Dataset entries
▼▼▼

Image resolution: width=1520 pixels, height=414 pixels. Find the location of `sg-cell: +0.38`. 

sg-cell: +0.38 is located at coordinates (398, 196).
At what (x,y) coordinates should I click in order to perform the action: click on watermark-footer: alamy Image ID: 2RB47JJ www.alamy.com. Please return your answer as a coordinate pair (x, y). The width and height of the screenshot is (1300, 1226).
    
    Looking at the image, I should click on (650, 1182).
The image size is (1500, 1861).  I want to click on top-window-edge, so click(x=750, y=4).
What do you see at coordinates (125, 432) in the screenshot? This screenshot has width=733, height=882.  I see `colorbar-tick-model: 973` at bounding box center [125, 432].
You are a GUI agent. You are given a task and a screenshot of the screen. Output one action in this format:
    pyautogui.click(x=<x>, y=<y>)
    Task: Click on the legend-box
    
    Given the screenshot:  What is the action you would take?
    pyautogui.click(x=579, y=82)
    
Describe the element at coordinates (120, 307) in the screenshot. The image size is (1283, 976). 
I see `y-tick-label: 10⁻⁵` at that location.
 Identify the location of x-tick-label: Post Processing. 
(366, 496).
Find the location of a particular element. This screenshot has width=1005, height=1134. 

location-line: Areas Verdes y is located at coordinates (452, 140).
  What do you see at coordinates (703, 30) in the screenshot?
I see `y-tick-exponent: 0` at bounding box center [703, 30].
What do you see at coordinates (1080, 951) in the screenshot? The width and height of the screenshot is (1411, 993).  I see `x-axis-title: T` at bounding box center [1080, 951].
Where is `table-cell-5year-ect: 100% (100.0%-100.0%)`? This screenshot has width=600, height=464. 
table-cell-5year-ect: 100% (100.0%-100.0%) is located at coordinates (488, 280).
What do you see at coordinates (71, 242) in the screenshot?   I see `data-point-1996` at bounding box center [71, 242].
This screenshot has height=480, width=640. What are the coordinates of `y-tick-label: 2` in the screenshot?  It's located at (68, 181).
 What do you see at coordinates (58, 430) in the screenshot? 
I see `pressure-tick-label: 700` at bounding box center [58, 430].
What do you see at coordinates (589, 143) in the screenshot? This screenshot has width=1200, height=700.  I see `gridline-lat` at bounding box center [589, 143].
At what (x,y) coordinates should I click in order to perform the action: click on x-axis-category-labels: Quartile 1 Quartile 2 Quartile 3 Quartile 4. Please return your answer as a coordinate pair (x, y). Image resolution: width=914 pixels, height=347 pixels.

▲▲▲

About this task:
Could you reproduce the data above with "The image size is" changed to "The screenshot measures" and nothing else altered?

Completed task:
Image resolution: width=1520 pixels, height=414 pixels. Find the location of `sg-cell: +0.38`. 

sg-cell: +0.38 is located at coordinates (398, 196).
At what (x,y) coordinates should I click in order to perform the action: click on watermark-footer: alamy Image ID: 2RB47JJ www.alamy.com. Please return your answer as a coordinate pair (x, y). The width and height of the screenshot is (1300, 1226).
    
    Looking at the image, I should click on (650, 1182).
The screenshot measures (1500, 1861).  I want to click on top-window-edge, so click(x=750, y=4).
What do you see at coordinates (125, 432) in the screenshot? This screenshot has width=733, height=882.  I see `colorbar-tick-model: 973` at bounding box center [125, 432].
You are a GUI agent. You are given a task and a screenshot of the screen. Output one action in this format:
    pyautogui.click(x=<x>, y=<y>)
    Task: Click on the legend-box
    
    Given the screenshot:  What is the action you would take?
    pyautogui.click(x=579, y=82)
    
Describe the element at coordinates (120, 307) in the screenshot. The screenshot measures (1283, 976). 
I see `y-tick-label: 10⁻⁵` at that location.
 Identify the location of x-tick-label: Post Processing. 
(366, 496).
Find the location of a particular element. This screenshot has width=1005, height=1134. 

location-line: Areas Verdes y is located at coordinates (452, 140).
  What do you see at coordinates (703, 30) in the screenshot?
I see `y-tick-exponent: 0` at bounding box center [703, 30].
What do you see at coordinates (1080, 951) in the screenshot? The width and height of the screenshot is (1411, 993).  I see `x-axis-title: T` at bounding box center [1080, 951].
Where is `table-cell-5year-ect: 100% (100.0%-100.0%)`? This screenshot has width=600, height=464. 
table-cell-5year-ect: 100% (100.0%-100.0%) is located at coordinates (488, 280).
What do you see at coordinates (71, 242) in the screenshot?   I see `data-point-1996` at bounding box center [71, 242].
This screenshot has height=480, width=640. What are the coordinates of `y-tick-label: 2` in the screenshot?  It's located at (68, 181).
 What do you see at coordinates (58, 430) in the screenshot? 
I see `pressure-tick-label: 700` at bounding box center [58, 430].
What do you see at coordinates (589, 143) in the screenshot? This screenshot has width=1200, height=700.  I see `gridline-lat` at bounding box center [589, 143].
At what (x,y) coordinates should I click in order to perform the action: click on x-axis-category-labels: Quartile 1 Quartile 2 Quartile 3 Quartile 4. Please return your answer as a coordinate pair (x, y). Image resolution: width=914 pixels, height=347 pixels.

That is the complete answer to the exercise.